Participation of the SOS system in producing deletions in E. coli plasmids.

The participation of the SOS response in the deletion of palindromic and non-palindromic inserts of about 66 and 100 bp cloned within the EcoR1 site of the chloramphenicol acetyl transferase (cat) gene of plasmid pBR325 was tested after introducing the derived plasmids into strains containing different combinations of lexA, recA and umuC alleles and the auxotrophic mutation trpE65. This allowed for a comparison of deletion frequency in the plasmids, measured as the reversion of chloramphenicol sensitivity to resistance (Cms-->Cmr), to point-mutation frequency measured from the reversion of trpE65 to tryptophan independence (Trp(-)-->Trp+). We found that the spontaneous deletion frequency of palindromic inserts was increased by the overproduction of activated RecA* and UmuC+ in lexA (Def) backgrounds but the deletion of the non-palindromic inserts was unaltered.
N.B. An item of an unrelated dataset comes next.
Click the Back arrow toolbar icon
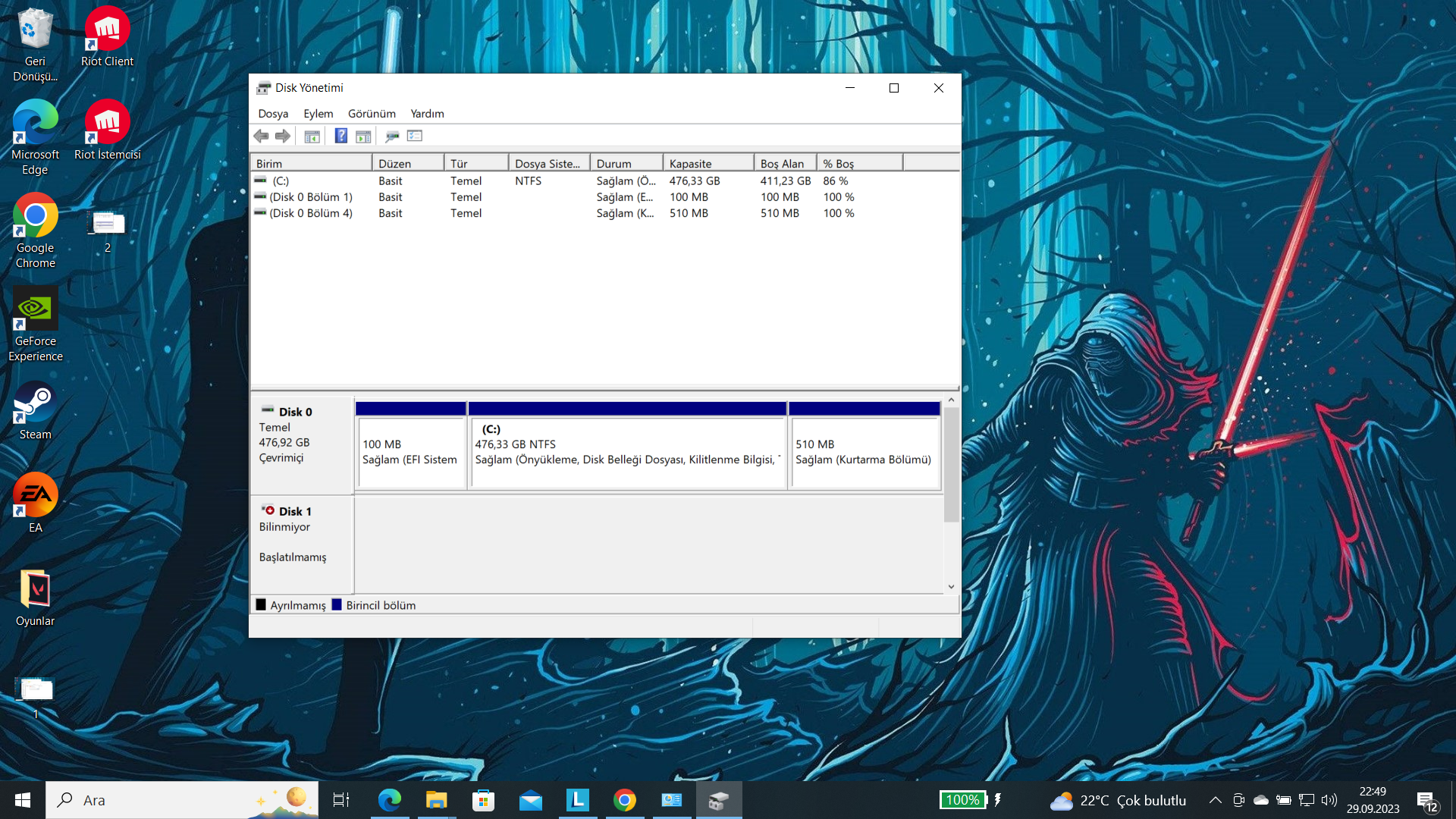Viewport: 1456px width, 819px height. (261, 136)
Overproduction of RecA+ had no significant effect on deletion incidence but it did increase Trp(-)-->Trp+ reversions. The SOS stimulation of palindrome deletions paralleled the SOS mutator effect of certain recA and umuC alleles on Trp(-)-->Trp+ reversions, suggesting that some form of SOS processing was responsible for the observed increases. The results further suggest that the SOS effect on deletions depends on the distinction between palindromy vs. non-palindromy, rather than on the sizes or sequences of the inserts or those of the terminal homologies bracketing them.